GOAL OF THE EXERCISE. Word for word, print every entry below.

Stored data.
□ □ □ □ □

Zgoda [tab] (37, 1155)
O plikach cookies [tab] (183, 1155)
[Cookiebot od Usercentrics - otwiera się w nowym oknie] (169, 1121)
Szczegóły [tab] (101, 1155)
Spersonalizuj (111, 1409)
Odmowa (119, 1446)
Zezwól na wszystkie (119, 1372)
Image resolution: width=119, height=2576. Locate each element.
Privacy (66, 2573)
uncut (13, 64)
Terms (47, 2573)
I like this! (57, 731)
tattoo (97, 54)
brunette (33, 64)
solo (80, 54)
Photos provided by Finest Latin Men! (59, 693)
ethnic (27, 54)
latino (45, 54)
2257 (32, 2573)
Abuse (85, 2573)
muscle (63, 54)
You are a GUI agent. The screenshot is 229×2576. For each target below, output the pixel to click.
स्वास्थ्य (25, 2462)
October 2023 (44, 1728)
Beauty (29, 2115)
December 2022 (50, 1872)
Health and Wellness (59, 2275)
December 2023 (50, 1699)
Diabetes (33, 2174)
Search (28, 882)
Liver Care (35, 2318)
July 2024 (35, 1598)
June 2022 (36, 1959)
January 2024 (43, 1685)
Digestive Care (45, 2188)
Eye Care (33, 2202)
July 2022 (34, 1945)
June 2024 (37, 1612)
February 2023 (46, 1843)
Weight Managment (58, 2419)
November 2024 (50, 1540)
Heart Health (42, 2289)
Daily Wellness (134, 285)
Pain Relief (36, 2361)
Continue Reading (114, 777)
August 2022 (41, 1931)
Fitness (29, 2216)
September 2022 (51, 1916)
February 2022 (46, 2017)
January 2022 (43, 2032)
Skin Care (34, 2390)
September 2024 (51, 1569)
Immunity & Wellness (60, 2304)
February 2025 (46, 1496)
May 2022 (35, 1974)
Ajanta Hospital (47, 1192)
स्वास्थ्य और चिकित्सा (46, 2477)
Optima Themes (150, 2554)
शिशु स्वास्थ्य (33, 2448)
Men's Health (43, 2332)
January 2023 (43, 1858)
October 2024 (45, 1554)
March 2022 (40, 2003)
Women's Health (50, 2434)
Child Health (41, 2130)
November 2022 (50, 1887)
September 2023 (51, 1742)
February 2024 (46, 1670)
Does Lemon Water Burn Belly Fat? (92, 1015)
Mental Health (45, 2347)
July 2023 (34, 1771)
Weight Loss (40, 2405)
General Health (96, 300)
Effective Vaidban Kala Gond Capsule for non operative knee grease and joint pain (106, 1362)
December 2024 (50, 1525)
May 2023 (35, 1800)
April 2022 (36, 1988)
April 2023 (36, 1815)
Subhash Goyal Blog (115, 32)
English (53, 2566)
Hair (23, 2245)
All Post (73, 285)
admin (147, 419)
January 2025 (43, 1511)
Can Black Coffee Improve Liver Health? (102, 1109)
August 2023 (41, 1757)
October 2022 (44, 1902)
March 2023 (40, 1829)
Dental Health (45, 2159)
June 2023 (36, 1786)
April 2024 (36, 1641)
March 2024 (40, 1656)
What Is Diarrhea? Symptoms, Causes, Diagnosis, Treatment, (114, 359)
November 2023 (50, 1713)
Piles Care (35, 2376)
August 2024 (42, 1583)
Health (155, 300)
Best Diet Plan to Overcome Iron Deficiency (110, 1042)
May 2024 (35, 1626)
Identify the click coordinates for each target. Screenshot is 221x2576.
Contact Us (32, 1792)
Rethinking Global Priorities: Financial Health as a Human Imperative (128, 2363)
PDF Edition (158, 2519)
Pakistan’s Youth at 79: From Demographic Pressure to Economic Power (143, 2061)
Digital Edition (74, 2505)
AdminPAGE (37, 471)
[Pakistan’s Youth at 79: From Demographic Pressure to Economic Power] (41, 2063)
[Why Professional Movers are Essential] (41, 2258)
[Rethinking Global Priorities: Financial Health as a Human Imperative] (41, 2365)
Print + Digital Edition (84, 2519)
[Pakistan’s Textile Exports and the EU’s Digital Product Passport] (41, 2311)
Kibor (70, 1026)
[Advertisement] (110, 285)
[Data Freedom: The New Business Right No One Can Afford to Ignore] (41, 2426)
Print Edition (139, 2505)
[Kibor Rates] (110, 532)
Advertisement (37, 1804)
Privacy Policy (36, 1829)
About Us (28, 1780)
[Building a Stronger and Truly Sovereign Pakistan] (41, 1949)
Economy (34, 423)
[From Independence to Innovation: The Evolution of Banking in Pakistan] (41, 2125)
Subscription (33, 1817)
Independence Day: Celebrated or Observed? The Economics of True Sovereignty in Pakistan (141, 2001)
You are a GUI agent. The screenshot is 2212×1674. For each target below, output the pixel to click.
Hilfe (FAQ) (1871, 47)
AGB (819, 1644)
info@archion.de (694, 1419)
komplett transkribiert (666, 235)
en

□ □ □ □ □

ANSWER BOX.
Zgoda [tab] (37, 1155)
O plikach cookies [tab] (183, 1155)
[Cookiebot od Usercentrics - otwiera się w nowym oknie] (169, 1121)
Szczegóły [tab] (101, 1155)
Spersonalizuj (111, 1409)
Odmowa (119, 1446)
Zezwól na wszystkie (119, 1372)
Image resolution: width=119, height=2576. Locate each element.
Privacy (66, 2573)
uncut (13, 64)
Terms (47, 2573)
I like this! (57, 731)
tattoo (97, 54)
brunette (33, 64)
solo (80, 54)
Photos provided by Finest Latin Men! (59, 693)
ethnic (27, 54)
latino (45, 54)
2257 (32, 2573)
Abuse (85, 2573)
muscle (63, 54)
You are a GUI agent. The screenshot is 229×2576. For each target below, output the pixel to click.
स्वास्थ्य (25, 2462)
October 2023 (44, 1728)
Beauty (29, 2115)
December 2022 (50, 1872)
Health and Wellness (59, 2275)
December 2023 (50, 1699)
Diabetes (33, 2174)
Search (28, 882)
Liver Care (35, 2318)
July 2024 (35, 1598)
June 2022 (36, 1959)
January 2024 (43, 1685)
Digestive Care (45, 2188)
Eye Care (33, 2202)
July 2022 (34, 1945)
June 2024 (37, 1612)
February 2023 (46, 1843)
Weight Managment (58, 2419)
November 2024 (50, 1540)
Heart Health (42, 2289)
Daily Wellness (134, 285)
Pain Relief (36, 2361)
Continue Reading (114, 777)
August 2022 (41, 1931)
Fitness (29, 2216)
September 2022 (51, 1916)
February 2022 (46, 2017)
January 2022 (43, 2032)
Skin Care (34, 2390)
September 2024 (51, 1569)
Immunity & Wellness (60, 2304)
February 2025 (46, 1496)
May 2022 (35, 1974)
Ajanta Hospital (47, 1192)
स्वास्थ्य और चिकित्सा (46, 2477)
Optima Themes (150, 2554)
शिशु स्वास्थ्य (33, 2448)
Men's Health (43, 2332)
January 2023 (43, 1858)
October 2024 (45, 1554)
March 2022 (40, 2003)
Women's Health (50, 2434)
Child Health (41, 2130)
November 2022 (50, 1887)
September 2023 (51, 1742)
February 2024 (46, 1670)
Does Lemon Water Burn Belly Fat? (92, 1015)
Mental Health (45, 2347)
July 2023 (34, 1771)
Weight Loss (40, 2405)
General Health (96, 300)
Effective Vaidban Kala Gond Capsule for non operative knee grease and joint pain (106, 1362)
December 2024 (50, 1525)
May 2023 (35, 1800)
April 2022 (36, 1988)
April 2023 (36, 1815)
Subhash Goyal Blog (115, 32)
English (53, 2566)
Hair (23, 2245)
All Post (73, 285)
admin (147, 419)
January 2025 (43, 1511)
Can Black Coffee Improve Liver Health? (102, 1109)
August 2023 (41, 1757)
October 2022 (44, 1902)
March 2023 (40, 1829)
Dental Health (45, 2159)
June 2023 (36, 1786)
April 2024 (36, 1641)
March 2024 (40, 1656)
What Is Diarrhea? Symptoms, Causes, Diagnosis, Treatment, (114, 359)
November 2023 (50, 1713)
Piles Care (35, 2376)
August 2024 (42, 1583)
Health (155, 300)
Best Diet Plan to Overcome Iron Deficiency (110, 1042)
May 2024 (35, 1626)
Identify the click coordinates for each target. Screenshot is 221x2576.
Contact Us (32, 1792)
Rethinking Global Priorities: Financial Health as a Human Imperative (128, 2363)
PDF Edition (158, 2519)
Pakistan’s Youth at 79: From Demographic Pressure to Economic Power (143, 2061)
Digital Edition (74, 2505)
AdminPAGE (37, 471)
[Pakistan’s Youth at 79: From Demographic Pressure to Economic Power] (41, 2063)
[Why Professional Movers are Essential] (41, 2258)
[Rethinking Global Priorities: Financial Health as a Human Imperative] (41, 2365)
Print + Digital Edition (84, 2519)
[Pakistan’s Textile Exports and the EU’s Digital Product Passport] (41, 2311)
Kibor (70, 1026)
[Advertisement] (110, 285)
[Data Freedom: The New Business Right No One Can Afford to Ignore] (41, 2426)
Print Edition (139, 2505)
[Kibor Rates] (110, 532)
Advertisement (37, 1804)
Privacy Policy (36, 1829)
About Us (28, 1780)
[Building a Stronger and Truly Sovereign Pakistan] (41, 1949)
Economy (34, 423)
[From Independence to Innovation: The Evolution of Banking in Pakistan] (41, 2125)
Subscription (33, 1817)
Independence Day: Celebrated or Observed? The Economics of True Sovereignty in Pakistan (141, 2001)
You are a GUI agent. The screenshot is 2212×1674. For each target below, output the pixel to click.
Hilfe (FAQ) (1871, 47)
AGB (819, 1644)
info@archion.de (694, 1419)
komplett transkribiert (666, 235)
en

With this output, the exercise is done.